Et cette porte, là-bas, qui se fermait… – Pierre Gévart

Les éditions Argemmios se sont dédiées à tout ce qui touche à la mythologie et au divin. Après l’anthologie Les Héritiers d’Homère qui asseyait encore plus la maison dans son univers de prédilection, c’est cette fois une novella qui va enjôler le lecteur qui nous est proposée. Et pas écrite par n’importe qui : Pierre Gévart, l’un des chantres de l’imaginaire à la française (il a organisé deux fois la Convention Nationale Française de SF et il dirige les revues Galaxies et Géante Rouge) nous propose de revisiter l’un des plus grands mythes helléniques. Programme qui se veut donc alléchant mais quelle en a été la finalité ? Nous allons le découvrir maintenant.

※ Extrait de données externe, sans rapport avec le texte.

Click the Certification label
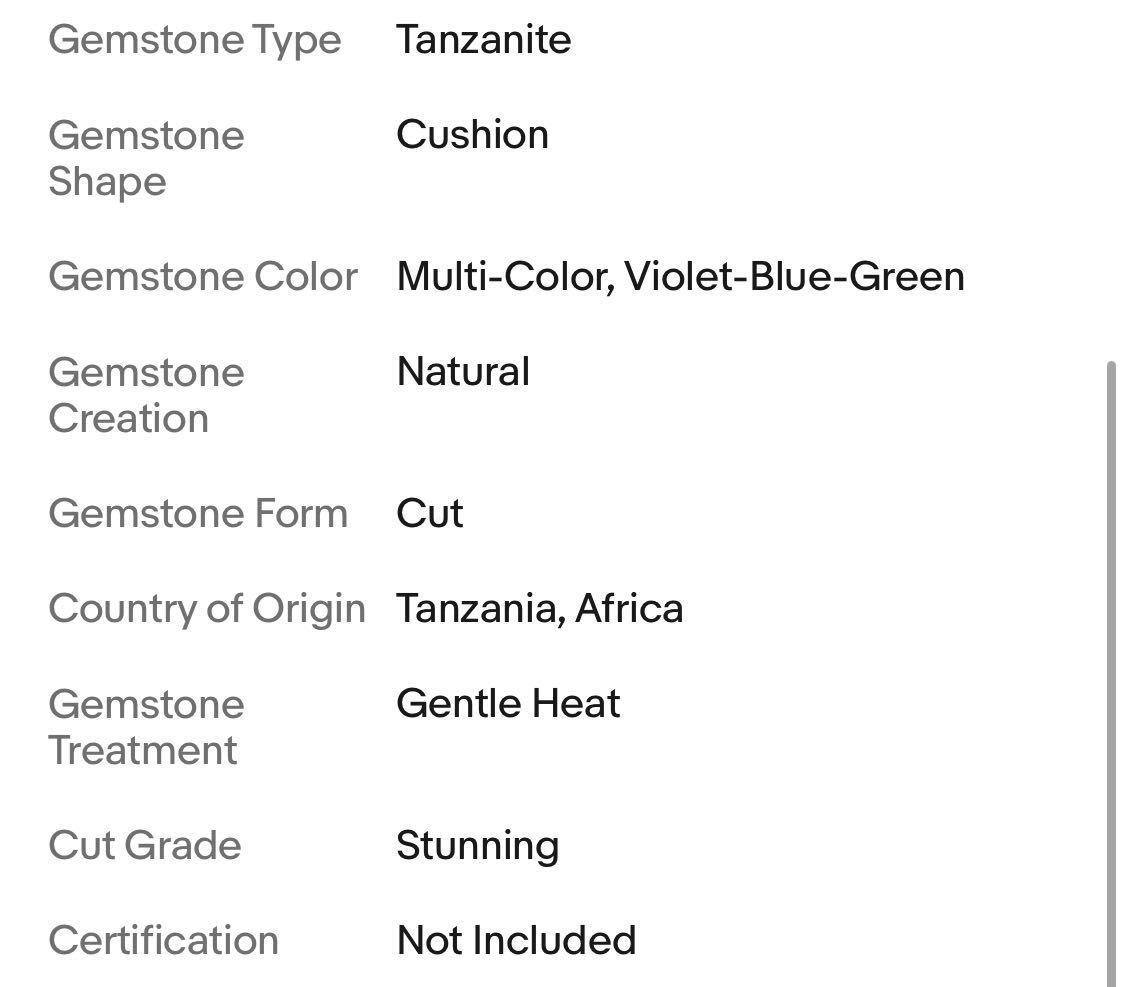This screenshot has height=987, width=1125. click(x=163, y=940)
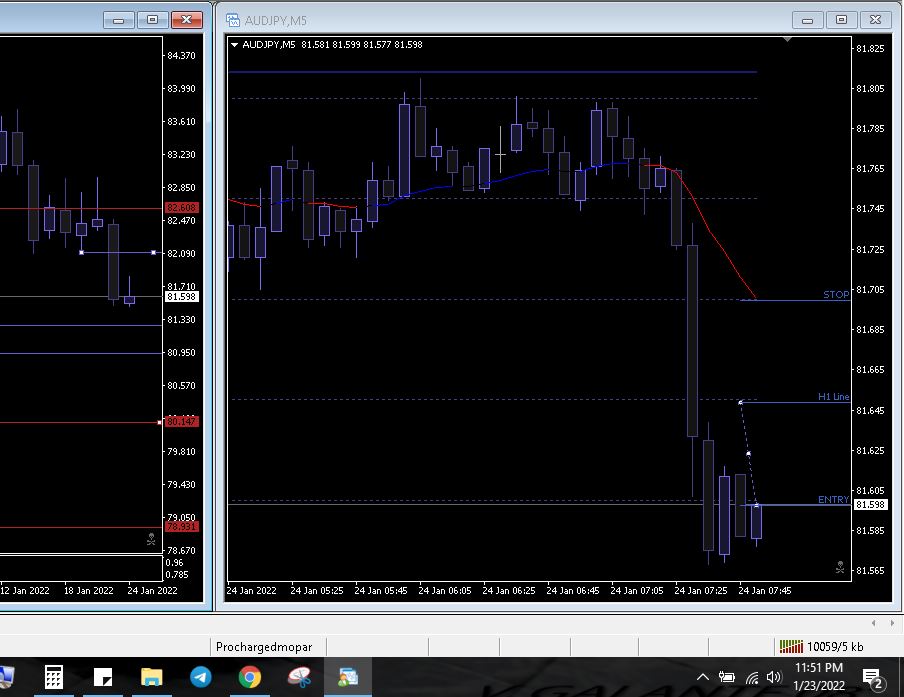Open the Snipping Tool taskbar icon
This screenshot has height=697, width=904.
[x=299, y=677]
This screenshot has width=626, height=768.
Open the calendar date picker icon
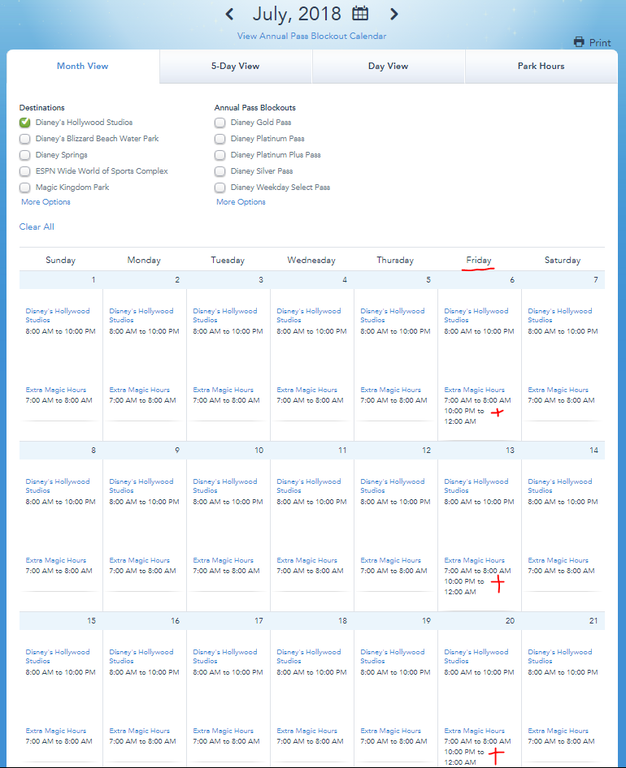coord(360,14)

La première impression sur le livre est excellente. L’illustration de couverture, signée Mathieu Coudray, met en place un univers tout ce qu’il y a de plus classique pour chacun d’entre nous : un couloir, un sac poubelle sur le palier, et au fond une porte entrouverte avec de la lumière. Intrigant à souhait… Seul reproche que je ferai à cette couverture : la police du titre ne m’a pas parue vraiment adaptée. Je l’ai trouvée trop grasse comparée à la finesse de ce texte.

Le texte justement. Entrons dans le vif du sujet. Eurydice, Orphée : deux personnages mythologiques à l’histoire chargée de sens. Bref résumé : Orphée va chercher Eurydice, la femme qu’il aime, aux Enfers. Hadès l’autorise à repartir en sa compagnie mais à une condition : qu’il ne se retourne pas de toute sa remontée, sa chère et tendre le suivant. Bien entendu, comme dans tout mythe grec, ce n’est pas rigolo si le héros ne fait pas ce qui lui a été interdit. Et Eurydice disparaît dans les limbes infernales pour ne plus jamais en ressortir, laissant Orphée à sa tristesse. Voilà pour le résumé. Mais là où Pierre Gévart fait très fort, c’est qu’il ne se contente pas de raconter le mythe, ce serait trop simple, voyons…

Il en propose une version totalement différente, adaptée à notre monde. Ainsi, Orphée est écrivain et journaliste tandis qu’Eurydice est professeur de Lettres. Leur quotidien est lié à la porte de leur appartement, à l’enfermement qu’ils ressentent à la fois au sein de leur couple mais aussi de leur vie quotidienne. Véritable interrogation sur le couple et sur la vie en général, cette novella invite réellement à la réflexion, ce que je trouve trop rare en ce moment. La jalousie de la porte du voisin qui se ferme lorsqu’Eurydice sort acheter des croissants est l’exemple type du quotidien qui dérape. Et Pierre Gévart contrôle à merveille ce dérapage, ce qui est pourtant loin d’être simple. La maestria de l’auteur se ressent pleinement dans ce texte. Il sait où il veut aller, ce qu’il veut faire penser au lecteur, prêt à le détromper dès que possible.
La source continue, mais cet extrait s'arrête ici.